Prediction for Online Sales

Remember when you could get just about any software tool on the Web free? Then for a while Internet Access itself was free. Most of you probably know why, too -- and as a matter of fact, you probably had money in the market (at least via your retirement plan or 401K). Part of the so-called dot-com bubble was inflated by supposedly high-value stock floating on investor capital without any real earnings (and in most cases very little potential). It seems curious to me that 40 years after the movie "The Graduate_1," the stock market can be carried on a "wave of the future." If the cultural reference is lost on you, the principle shouldn't be.

So commercial activities on the Internet (strange that it should be called the dot-com bubble when so little of it seemed to be about commerce) moved towards earnings, which is not only fine, it is what should have been going on from the beginning. Nobody expected it to last forever (at least anybody with any sense), but the idea was to give us a little taste, write off the expense and make up the difference on the back end. Well, I think we've hit the back end.

I don't think the potential for continually expanding earnings isn't there anymore, I just think that we're hitting a plateau where sales techniques have become so aggressive (after a long period of nearly pathetic passivity) that they are offensive and unwelcoming. Sometimes you are led into purchases that you don't know that you made.

I'm going to have to contest two charges made to me this month. One of them is a presumptive agreement that I mention in another blog post here, and the other is based on a check box that I didn't "uncheck" indicating an "interest" in a product. I indicated an interest by not "opting out" and then I got a message to the effect "Congratulations, you just bought it."

Sorry, Mister, but you're the one who just bought it -- in case it's not clear, I mean the farm.

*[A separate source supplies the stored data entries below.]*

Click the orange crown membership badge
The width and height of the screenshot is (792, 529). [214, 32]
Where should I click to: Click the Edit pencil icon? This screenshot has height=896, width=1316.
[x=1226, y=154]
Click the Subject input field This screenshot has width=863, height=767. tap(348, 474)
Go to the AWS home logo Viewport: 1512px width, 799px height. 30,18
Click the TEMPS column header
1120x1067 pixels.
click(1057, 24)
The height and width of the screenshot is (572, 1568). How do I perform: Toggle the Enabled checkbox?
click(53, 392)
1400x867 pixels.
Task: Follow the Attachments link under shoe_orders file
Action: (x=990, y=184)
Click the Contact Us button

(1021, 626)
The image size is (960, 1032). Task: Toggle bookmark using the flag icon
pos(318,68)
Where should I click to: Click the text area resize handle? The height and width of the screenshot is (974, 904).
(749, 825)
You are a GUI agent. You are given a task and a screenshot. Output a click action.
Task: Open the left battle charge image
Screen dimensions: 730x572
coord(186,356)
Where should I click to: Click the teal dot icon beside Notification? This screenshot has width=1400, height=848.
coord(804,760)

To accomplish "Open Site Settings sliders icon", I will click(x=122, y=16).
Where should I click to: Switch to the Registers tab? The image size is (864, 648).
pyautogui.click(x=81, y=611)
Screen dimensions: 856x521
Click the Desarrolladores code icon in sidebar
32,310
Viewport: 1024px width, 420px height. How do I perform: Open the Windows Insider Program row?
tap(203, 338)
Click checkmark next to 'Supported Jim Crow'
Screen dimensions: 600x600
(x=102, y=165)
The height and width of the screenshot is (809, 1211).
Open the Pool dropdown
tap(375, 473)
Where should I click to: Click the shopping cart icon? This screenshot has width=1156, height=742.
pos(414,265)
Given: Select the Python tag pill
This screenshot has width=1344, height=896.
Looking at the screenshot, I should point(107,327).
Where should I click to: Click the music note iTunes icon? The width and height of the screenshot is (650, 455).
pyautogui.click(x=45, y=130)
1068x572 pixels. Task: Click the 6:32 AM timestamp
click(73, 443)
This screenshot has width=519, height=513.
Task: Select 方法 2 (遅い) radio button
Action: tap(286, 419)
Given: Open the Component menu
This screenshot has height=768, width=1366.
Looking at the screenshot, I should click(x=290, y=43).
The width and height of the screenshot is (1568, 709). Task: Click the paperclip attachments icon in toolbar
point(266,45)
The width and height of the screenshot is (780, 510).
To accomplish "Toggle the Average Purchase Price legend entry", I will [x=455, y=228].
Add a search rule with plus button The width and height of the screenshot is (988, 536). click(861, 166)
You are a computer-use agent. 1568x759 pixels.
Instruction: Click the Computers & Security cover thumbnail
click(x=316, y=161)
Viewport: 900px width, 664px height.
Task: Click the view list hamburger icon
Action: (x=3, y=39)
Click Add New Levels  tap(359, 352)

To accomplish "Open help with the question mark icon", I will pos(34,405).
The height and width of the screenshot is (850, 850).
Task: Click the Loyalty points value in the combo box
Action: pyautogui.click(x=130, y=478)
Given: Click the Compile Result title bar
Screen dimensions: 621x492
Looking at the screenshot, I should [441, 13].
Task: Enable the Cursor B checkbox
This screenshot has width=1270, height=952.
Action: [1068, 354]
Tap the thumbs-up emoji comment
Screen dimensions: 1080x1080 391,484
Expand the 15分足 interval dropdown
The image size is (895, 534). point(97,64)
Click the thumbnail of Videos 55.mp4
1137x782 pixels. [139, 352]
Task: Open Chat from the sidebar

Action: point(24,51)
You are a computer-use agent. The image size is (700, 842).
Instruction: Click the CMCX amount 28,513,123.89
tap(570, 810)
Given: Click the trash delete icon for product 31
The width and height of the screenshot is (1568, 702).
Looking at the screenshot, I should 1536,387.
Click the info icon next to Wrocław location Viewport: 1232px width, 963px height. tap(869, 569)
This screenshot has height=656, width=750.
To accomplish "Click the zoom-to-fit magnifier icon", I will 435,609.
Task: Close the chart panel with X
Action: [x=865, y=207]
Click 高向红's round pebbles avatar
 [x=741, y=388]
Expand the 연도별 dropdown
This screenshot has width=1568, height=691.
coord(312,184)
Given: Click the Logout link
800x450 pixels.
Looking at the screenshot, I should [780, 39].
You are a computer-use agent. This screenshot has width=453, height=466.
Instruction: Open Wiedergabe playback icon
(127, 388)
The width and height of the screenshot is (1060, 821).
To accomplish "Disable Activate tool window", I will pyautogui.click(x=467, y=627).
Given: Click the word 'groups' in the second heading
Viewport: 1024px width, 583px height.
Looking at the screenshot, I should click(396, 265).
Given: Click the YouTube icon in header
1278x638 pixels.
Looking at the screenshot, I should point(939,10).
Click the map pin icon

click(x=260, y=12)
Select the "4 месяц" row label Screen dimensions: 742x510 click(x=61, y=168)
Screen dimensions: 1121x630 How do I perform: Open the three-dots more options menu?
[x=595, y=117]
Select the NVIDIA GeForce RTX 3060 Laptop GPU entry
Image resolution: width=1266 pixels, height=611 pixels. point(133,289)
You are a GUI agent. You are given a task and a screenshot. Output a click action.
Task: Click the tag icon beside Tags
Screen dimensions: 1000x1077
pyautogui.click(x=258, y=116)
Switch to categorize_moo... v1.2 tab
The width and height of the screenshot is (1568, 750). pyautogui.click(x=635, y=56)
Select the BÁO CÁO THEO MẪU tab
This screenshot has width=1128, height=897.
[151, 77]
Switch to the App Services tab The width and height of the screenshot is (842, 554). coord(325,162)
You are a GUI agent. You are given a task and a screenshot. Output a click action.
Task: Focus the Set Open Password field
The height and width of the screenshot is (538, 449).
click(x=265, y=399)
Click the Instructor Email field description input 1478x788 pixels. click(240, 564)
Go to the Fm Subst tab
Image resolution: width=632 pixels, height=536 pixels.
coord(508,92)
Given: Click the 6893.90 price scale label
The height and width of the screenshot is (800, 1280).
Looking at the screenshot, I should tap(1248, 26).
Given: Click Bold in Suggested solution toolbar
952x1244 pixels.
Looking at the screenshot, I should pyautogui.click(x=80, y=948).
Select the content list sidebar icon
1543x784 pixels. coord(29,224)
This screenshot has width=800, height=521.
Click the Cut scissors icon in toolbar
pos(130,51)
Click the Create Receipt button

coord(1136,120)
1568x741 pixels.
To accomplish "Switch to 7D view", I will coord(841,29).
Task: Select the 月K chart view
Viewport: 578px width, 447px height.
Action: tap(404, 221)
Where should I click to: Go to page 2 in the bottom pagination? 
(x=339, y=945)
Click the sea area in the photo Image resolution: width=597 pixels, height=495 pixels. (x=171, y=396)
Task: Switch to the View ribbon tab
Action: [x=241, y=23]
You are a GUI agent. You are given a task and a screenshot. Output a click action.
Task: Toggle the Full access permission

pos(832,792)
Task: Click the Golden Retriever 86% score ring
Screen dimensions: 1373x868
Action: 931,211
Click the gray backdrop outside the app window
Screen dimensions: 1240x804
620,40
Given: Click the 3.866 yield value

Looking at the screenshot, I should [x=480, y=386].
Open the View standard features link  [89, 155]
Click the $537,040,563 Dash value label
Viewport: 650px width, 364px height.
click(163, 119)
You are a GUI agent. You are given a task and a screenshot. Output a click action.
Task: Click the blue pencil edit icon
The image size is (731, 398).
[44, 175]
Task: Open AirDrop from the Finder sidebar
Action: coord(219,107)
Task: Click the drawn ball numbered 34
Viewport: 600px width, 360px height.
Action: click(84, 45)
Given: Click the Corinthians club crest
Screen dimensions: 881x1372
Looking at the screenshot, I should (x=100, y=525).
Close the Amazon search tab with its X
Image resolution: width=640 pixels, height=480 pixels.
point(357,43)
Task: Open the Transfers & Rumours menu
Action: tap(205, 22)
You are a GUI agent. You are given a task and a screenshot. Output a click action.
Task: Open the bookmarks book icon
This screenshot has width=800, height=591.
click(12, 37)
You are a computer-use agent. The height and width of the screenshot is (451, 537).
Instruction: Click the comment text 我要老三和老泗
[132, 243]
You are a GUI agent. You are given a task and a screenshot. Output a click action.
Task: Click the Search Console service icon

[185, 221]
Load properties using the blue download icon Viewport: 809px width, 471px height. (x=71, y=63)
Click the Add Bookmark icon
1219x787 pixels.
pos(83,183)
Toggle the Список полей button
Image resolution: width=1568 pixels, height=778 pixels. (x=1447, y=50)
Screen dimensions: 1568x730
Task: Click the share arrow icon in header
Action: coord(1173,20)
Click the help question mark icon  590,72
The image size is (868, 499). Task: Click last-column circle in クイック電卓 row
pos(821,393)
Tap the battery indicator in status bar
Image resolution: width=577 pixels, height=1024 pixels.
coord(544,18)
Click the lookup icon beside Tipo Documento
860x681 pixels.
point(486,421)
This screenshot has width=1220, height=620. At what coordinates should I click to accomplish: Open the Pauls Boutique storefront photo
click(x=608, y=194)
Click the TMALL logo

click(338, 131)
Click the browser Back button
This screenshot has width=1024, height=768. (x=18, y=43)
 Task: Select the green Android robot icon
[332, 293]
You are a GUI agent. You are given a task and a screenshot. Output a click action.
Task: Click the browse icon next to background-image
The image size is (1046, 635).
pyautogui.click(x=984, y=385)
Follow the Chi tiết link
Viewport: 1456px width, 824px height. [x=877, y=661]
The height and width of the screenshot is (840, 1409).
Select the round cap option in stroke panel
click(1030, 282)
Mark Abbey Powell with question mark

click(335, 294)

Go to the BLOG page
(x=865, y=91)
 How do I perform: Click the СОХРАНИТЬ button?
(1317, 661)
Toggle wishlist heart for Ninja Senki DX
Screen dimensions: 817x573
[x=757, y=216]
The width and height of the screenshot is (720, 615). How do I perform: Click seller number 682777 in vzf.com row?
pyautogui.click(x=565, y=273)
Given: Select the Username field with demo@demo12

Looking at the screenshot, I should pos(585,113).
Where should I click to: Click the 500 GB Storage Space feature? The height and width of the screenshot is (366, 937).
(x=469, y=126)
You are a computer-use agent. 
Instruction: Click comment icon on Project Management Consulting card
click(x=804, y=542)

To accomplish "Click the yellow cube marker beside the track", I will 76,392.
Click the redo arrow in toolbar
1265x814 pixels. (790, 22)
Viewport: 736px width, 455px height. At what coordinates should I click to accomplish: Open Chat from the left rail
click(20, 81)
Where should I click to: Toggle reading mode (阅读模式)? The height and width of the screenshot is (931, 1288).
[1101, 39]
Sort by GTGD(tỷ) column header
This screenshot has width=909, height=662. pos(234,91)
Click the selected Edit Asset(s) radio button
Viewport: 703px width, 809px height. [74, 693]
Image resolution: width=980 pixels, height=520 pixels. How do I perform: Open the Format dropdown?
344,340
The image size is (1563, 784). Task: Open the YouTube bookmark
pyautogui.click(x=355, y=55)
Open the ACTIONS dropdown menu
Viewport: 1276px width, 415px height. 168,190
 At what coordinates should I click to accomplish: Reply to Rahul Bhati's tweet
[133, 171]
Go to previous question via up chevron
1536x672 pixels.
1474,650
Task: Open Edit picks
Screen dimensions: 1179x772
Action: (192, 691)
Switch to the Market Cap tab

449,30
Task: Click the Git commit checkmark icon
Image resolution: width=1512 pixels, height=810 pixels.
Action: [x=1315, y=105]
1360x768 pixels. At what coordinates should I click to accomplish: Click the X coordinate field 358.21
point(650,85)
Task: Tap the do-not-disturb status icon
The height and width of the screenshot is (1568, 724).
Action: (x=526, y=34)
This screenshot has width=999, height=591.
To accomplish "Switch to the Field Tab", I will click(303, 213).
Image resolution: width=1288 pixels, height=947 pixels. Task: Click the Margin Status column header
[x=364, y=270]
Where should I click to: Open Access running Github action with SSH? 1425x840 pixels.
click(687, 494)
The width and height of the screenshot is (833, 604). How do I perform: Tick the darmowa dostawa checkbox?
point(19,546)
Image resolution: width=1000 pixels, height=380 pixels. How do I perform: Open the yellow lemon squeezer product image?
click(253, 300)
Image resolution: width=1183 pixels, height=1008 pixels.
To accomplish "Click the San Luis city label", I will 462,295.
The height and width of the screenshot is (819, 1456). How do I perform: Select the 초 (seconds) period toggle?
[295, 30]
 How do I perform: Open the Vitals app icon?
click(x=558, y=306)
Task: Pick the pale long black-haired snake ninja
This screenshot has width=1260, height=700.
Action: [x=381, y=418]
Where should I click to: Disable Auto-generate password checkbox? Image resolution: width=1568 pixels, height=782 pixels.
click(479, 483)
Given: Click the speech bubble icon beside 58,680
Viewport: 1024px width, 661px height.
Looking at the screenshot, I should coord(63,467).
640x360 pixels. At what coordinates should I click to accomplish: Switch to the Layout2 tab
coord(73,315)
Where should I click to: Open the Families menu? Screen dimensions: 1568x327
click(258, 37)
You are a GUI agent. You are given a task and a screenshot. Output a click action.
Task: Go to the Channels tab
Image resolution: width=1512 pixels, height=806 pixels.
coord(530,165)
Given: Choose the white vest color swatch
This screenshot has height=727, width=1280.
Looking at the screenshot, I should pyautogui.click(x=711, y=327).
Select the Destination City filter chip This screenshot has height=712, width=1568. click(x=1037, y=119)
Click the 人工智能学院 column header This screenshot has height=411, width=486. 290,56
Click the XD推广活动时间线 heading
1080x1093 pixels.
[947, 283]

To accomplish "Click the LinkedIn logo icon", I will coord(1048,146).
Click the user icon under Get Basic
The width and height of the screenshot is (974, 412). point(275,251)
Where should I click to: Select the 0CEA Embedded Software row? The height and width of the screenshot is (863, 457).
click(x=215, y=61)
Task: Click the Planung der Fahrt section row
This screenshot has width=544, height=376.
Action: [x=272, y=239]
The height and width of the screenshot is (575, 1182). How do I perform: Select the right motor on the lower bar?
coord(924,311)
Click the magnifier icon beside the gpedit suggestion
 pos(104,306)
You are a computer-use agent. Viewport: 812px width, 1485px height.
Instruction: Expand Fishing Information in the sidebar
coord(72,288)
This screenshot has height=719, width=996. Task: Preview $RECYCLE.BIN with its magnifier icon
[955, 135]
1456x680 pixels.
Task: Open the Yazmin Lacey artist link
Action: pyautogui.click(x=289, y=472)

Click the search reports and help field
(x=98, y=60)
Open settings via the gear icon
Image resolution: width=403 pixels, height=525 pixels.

If this is another obscure cultural allusion, look it up -- it will be in the same department as "six feet under." Sales aren't powered by muscle -- they are powered by offering value in the form of goods and service at a price that the market will bear. The market will never bear strong arm tactics, and they will soon be met by enforcement -- either natural market forces or legislation.

Pray for legislation, because natural market forces are still "law of the jungle." You can't have your customers and eat them too.